■ **Aim**: Render the entries as a two-column CSV with the headers "input" and "output", starting at the line containing "Click the window-with-magnifier toolbar icon" and ending at the last of the entries. Put each entry's text and its answer in their own quoted fields, turn line breaks into spaces, and leave out the pictures.

Word and element location entries
==================================================
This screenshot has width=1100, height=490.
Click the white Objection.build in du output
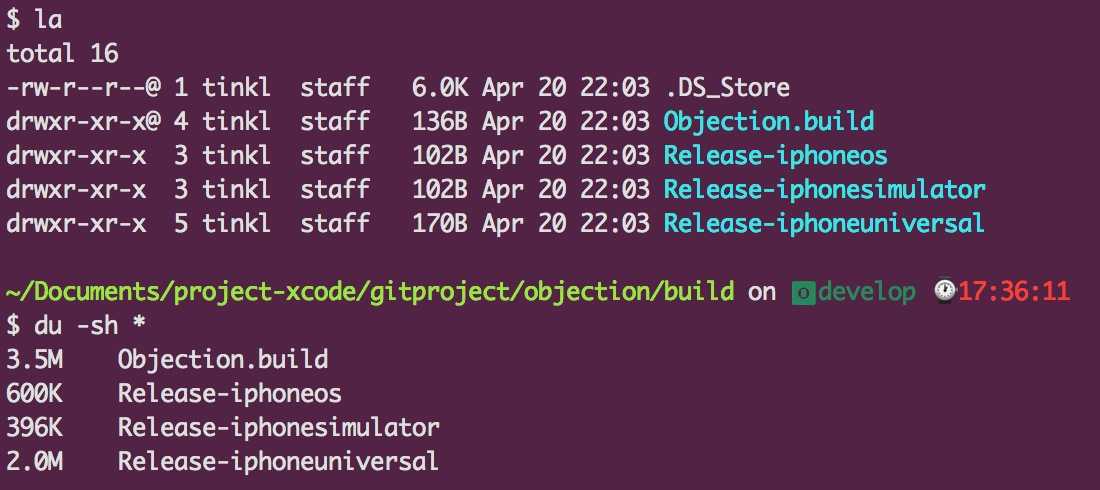tap(223, 359)
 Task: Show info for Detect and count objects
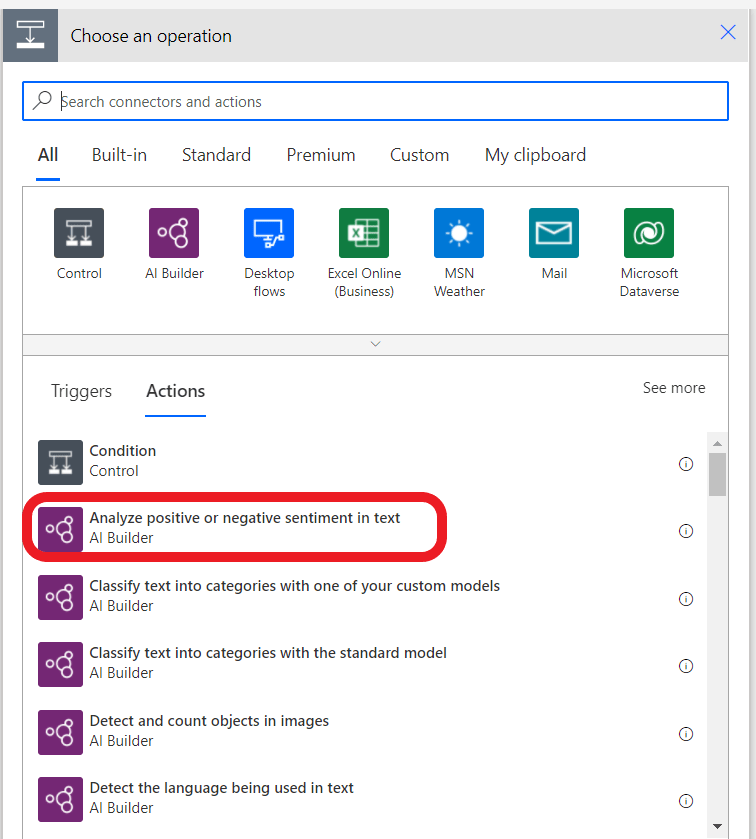click(x=686, y=734)
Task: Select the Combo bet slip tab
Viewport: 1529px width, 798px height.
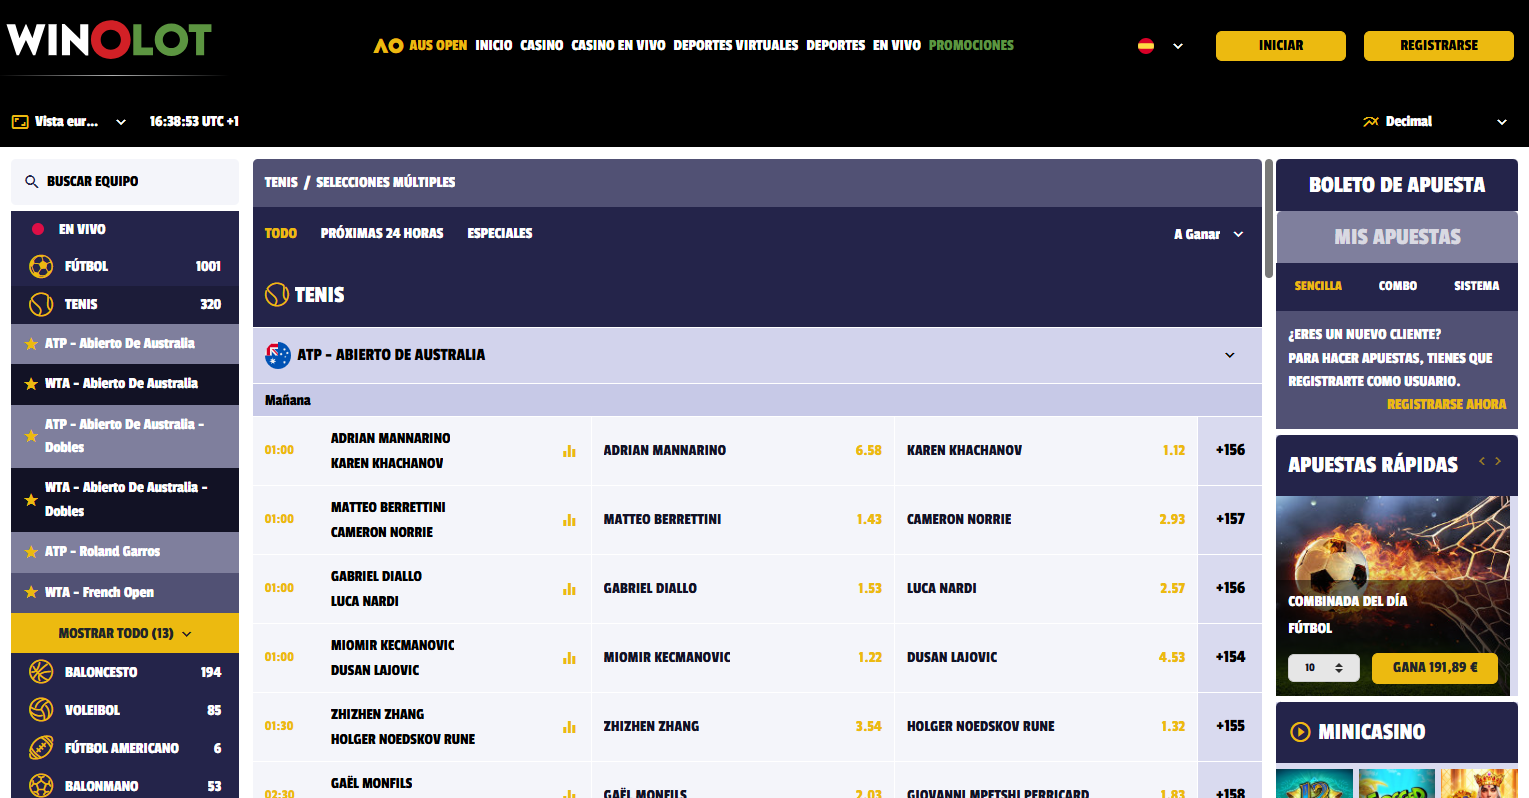Action: click(x=1397, y=286)
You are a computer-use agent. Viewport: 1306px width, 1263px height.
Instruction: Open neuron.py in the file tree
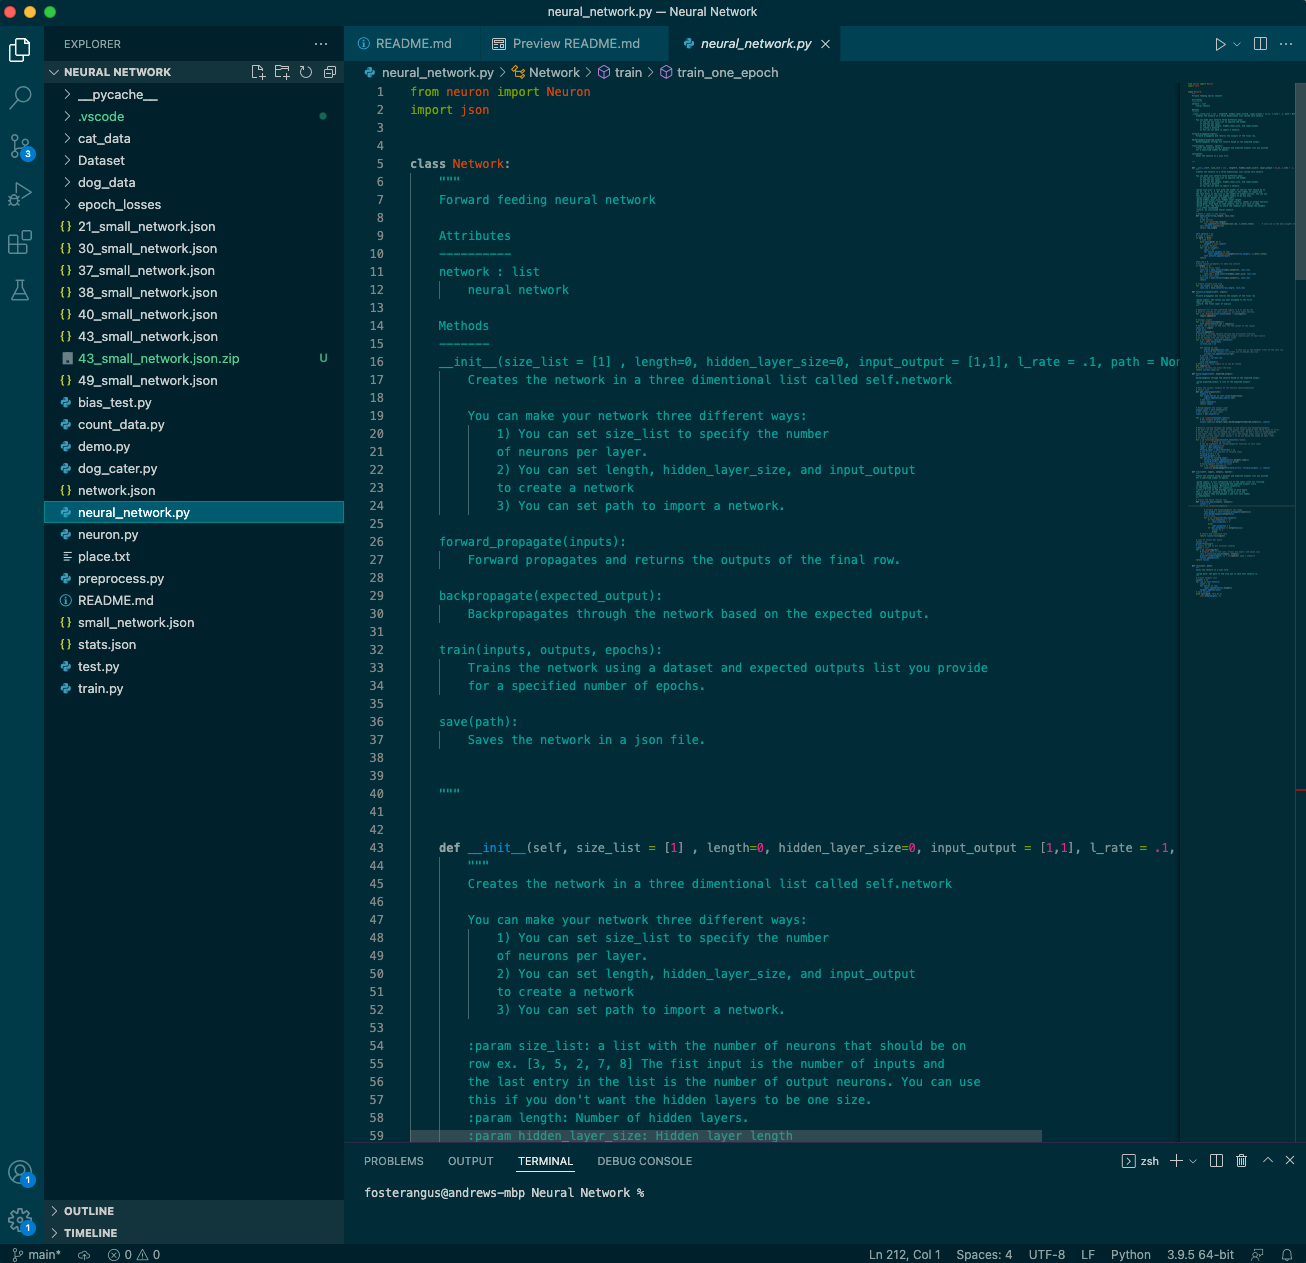[108, 535]
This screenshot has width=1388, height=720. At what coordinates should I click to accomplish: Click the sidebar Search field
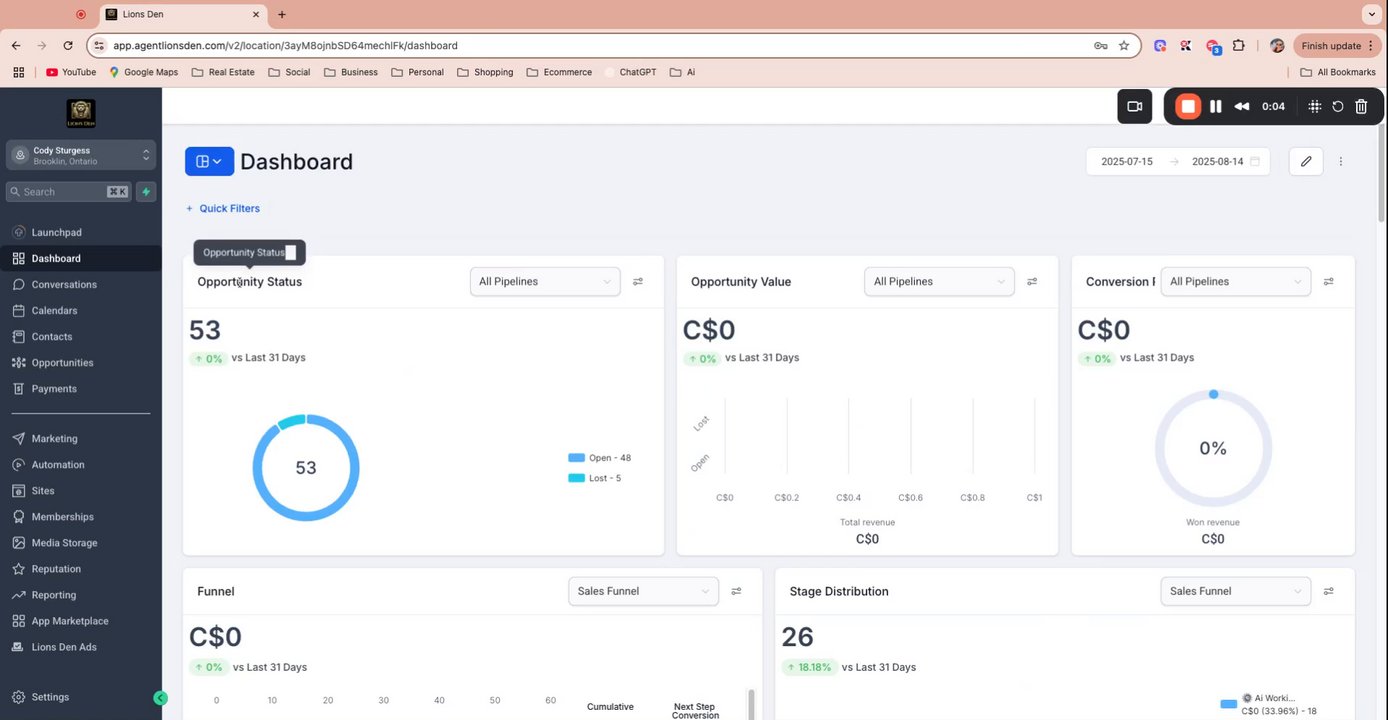point(68,192)
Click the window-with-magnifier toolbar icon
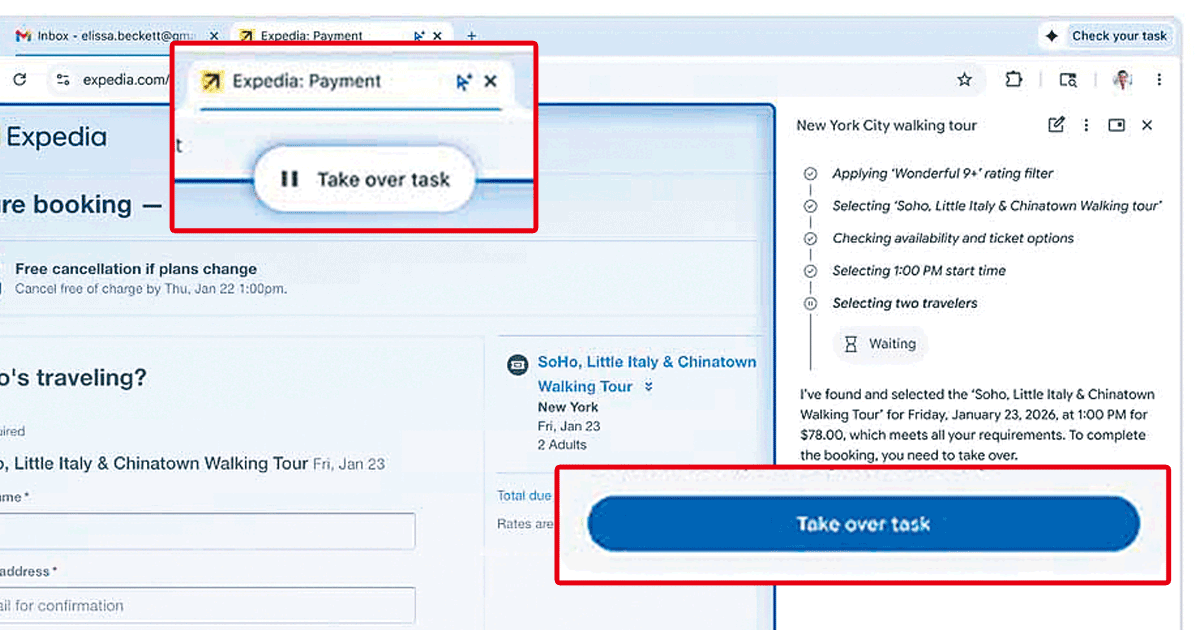This screenshot has width=1200, height=630. tap(1068, 80)

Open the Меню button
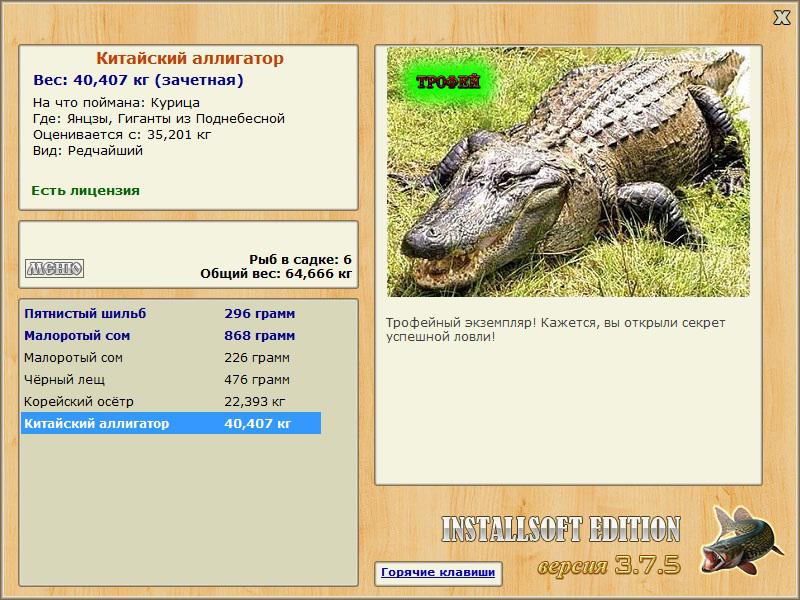(x=55, y=268)
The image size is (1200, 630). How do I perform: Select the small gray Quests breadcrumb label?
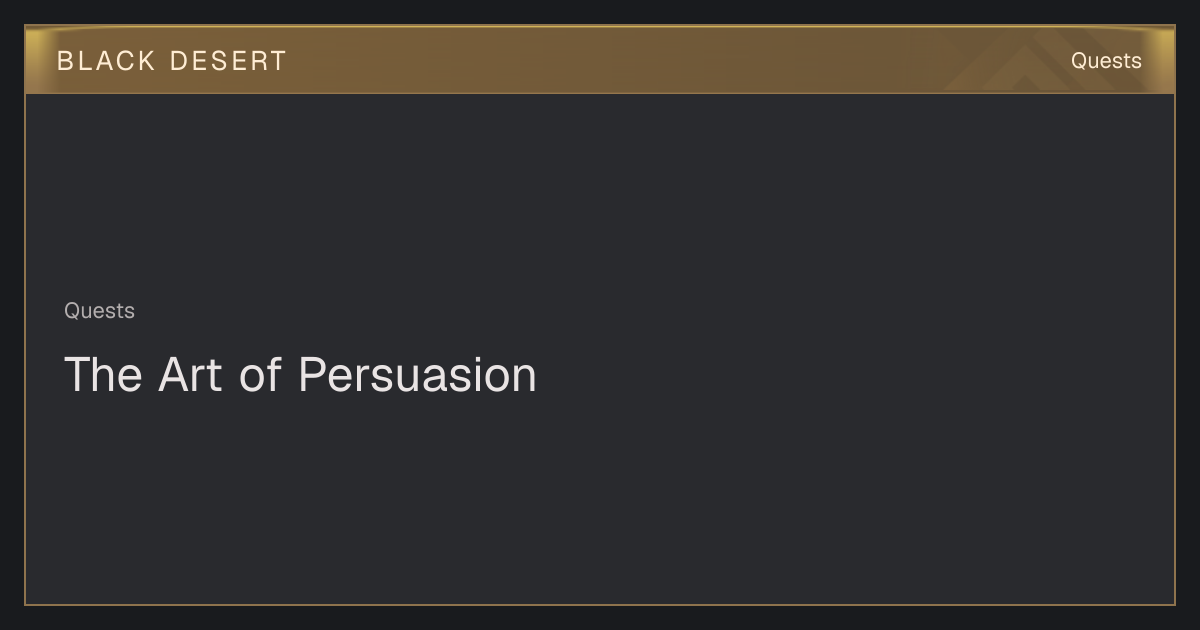[99, 311]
==================================================
■ **Completed task**:
input,output
"Click the window-with-magnifier toolbar icon","This screenshot has width=1200, height=630. tap(1068, 80)"
"Open the Меню button","(x=55, y=268)"
"The image size is (1200, 630). How do I perform: Select the small gray Quests breadcrumb label?","[99, 311]"